United States District Court, W.D. Washington, Tacoma

August 29, 2017

KEVIN MACHO, Plaintiff,



         THIS MATTER comes before the Court on Plaintiff's Motion for Remand (Dkt. 7). The Court has considered Defendant First National Insurance Company's Response (Dkt. 10), the Complaint (Dkt. 1-2), and the remainder of the file herein. Plaintiff did not file a Reply.

         Plaintiff seeks remand on the basis that the Court lacks original jurisdiction. Defendant removed the case from Clark County Superior Court based on alleged diversity jurisdiction, see 28 U.S.C. § 1332, and Plaintiff argues that the amount in controversy does not exceed $75, 000.


         The Complaint centers on allegations that Defendant acted in bad faith in another lawsuit, an uninsured motorist case in which Plaintiff alleges that he is entitled to insurance benefits. Dkt. 1. Plaintiff filed the present case in Clark County Superior Court on June 22, 2017, and the case was timely removed by Defendant on July 21, 2017. Dkt. 1.

         The Complaint is accompanied by a Notice of Removal, which represents that diversity jurisdiction is proper because Defendant is a citizen of a state other than Washington, Plaintiff is a resident of Clark County, Washington, and the amount in controversy exceeds $75, 000. Dkt. 2 at ¶¶4-7. See 28 U.S.C. § 1332. In support of the amount of controversy alleged, the Notice of Removal alleges that Defendant made Plaintiff a written offer of $69, 277.13 on June 23, 2017; that Plaintiff rejected the offer because it was too low; and that the Complaint seeks attorney fees and treble damages under the Consumer Protection Act (CPA) and the Insurance Fair Conduct Act (IFCA). Id. at ¶7.

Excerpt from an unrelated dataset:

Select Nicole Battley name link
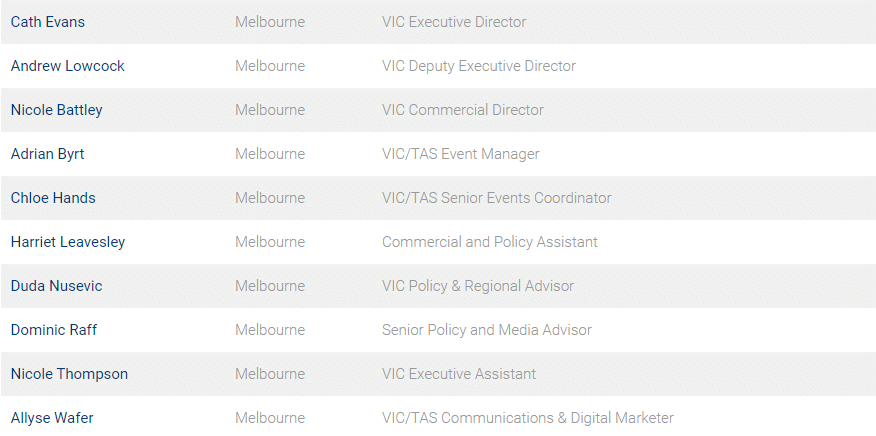This screenshot has width=876, height=436. pos(56,110)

         The Complaint alleges that Defendant “has violated the Consumer Protection Act, RCW 19.86.020, et seq. . . . as well as administrative code passed under authority of the Insurance Fair Conduct Act, RCW 48.30.15, et seq. Dkt. 1-2 at ¶77. Relatedly, the Complaint alleges a range of conduct by Defendant that, if true, could violate IFCA and the CPA. See generally, Dkt. 1-2 at ¶76.

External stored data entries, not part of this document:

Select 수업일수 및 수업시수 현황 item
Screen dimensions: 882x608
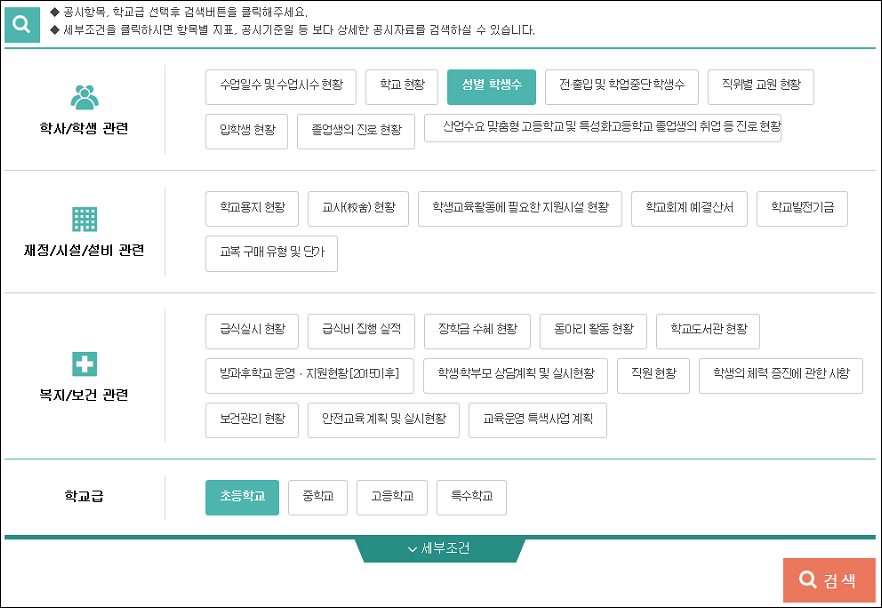280,87
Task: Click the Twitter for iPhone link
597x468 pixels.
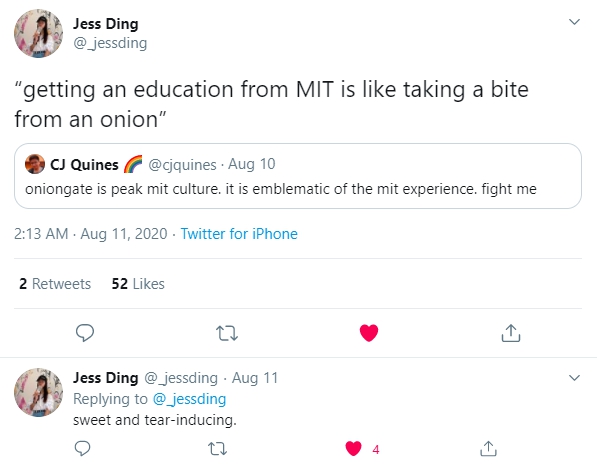Action: pos(239,234)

         28 U.S.C. § 1441, provides that “any civil action brought in a State court of which the district courts of the United States have original jurisdiction, may be removed by the defendant or defendants, to the district court of the United States for any district . . . where such action is pending.” 28 U.S.C. § 1441(a). District courts have “original jurisdiction, ” among other reasons, where there is complete diversity between the parties and the amount in controversy exceeds $75, 000 at the time of removal. 28 U.S.C. § 1332(a). Where removal is based on diversity jurisdiction, the removing defendant must show the sufficiency of the amount in controversy by a preponderance of the evidence. 28 U.S.C. § 1446(c)(2). Removal statutes are construed restrictively, and any doubts about removability are resolved in favor of remanding the case to state court. Gaus v. Miles, Inc., 980 F.2d 564, 566 (9th Cir. 1992).

         On a motion for remand, the removing defendant faces a strong presumption against removal, and bears the burden of establishing that removal was proper by a preponderance of evidence. Gaus, 980 F.2d at 567; Sanchez v. Monumental Life Ins. Co., 102 F.3d 398, 403-04 (9th Cir. 1996). Conclusory allegations by the defendant will not suffice to overcome the traditional presumption against removal. Rodgers v. Central Locating Service, Ltd., 412 F.Supp.2d 1171, 1175 (W.D. Wash. 2006); Singer v. State Farm Mut. Auto. Ins. Co., 116 F.3d 373, 375 (9th Cir. 1997). Instead, the courts may look beyond pleadings and consider other summary judgment type evidence relevant to the amount in controversy, tested as of the time of removal. Kroske v. U.S. BankCorp., 432 F.3d 976, 980 (9th Cir. 2005); Valdez v. Allstate Ins. Co., 372 F.3d 1115, 1117 (9th Cir. 2004).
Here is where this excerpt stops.